Statistical approaches for natural language modelling and monotone statistical machine translation
2011
This thesis gathers some contributions to statistical pattern
recognition and, more specifically, to several natural language
processing (NLP) tasks, Several well-known statistical techniques are
revisited in this thesis: parameter estimation, loss function
design and probability modelling. The former techniques are applied
to several NLP tasks such as text classification (TC), language
modelling (LM) and statistical machine translation (SMT).
In parameter estimation, we tackle the smoothing problem by proposing
a constrained domain maximum likelihood estimation (CDMLE) technique.

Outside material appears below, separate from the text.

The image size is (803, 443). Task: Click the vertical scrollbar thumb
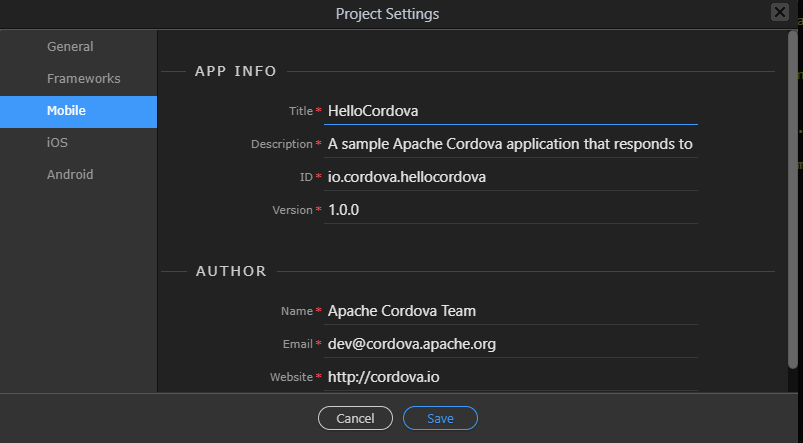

The CDMLE avoids the need of the smoothing stage that makes the
maximum likelihood estimation (MLE) to lose its good theoretical
properties. This technique is applied to text classification by mean
of the Naive Bayes classifier. Afterwards, the CDMLE technique is
extended to leaving-one-out MLE and, then, applied to LM
smoothing. The results obtained in several LM tasks reported an
improvement in terms of perplexity compared with the standard
smoothing techniques.
Concerning the loss function, we carefully study the design of loss
functions different from the 0-1 loss. We focus our study on
those loss functions that while retaining a similar decoding
complexity than the 0-1 loss function, provide more flexibility.
Many candidate loss functions are presented and analysed in several
statistical machine translation tasks and for several translation
models. We also analyse some outstanding translations rules such as
the direct translation rule; and we give a further insight into
the log-linear models, which are, in fact, particular cases of
loss functions.
Finally, several monotone translation models are proposed based on
well-known modelling techniques. Firstly, an extension to the GIATI
technique is proposed to infer finite state transducers
(FST). Afterwards, a phrased-based monotone translation model inspired
in hidden Markov models is proposed. Lastly, a phrased-based hidden
semi-Markov model is introduced. The latter model produces slightly
improvements over the baseline under some circumstances.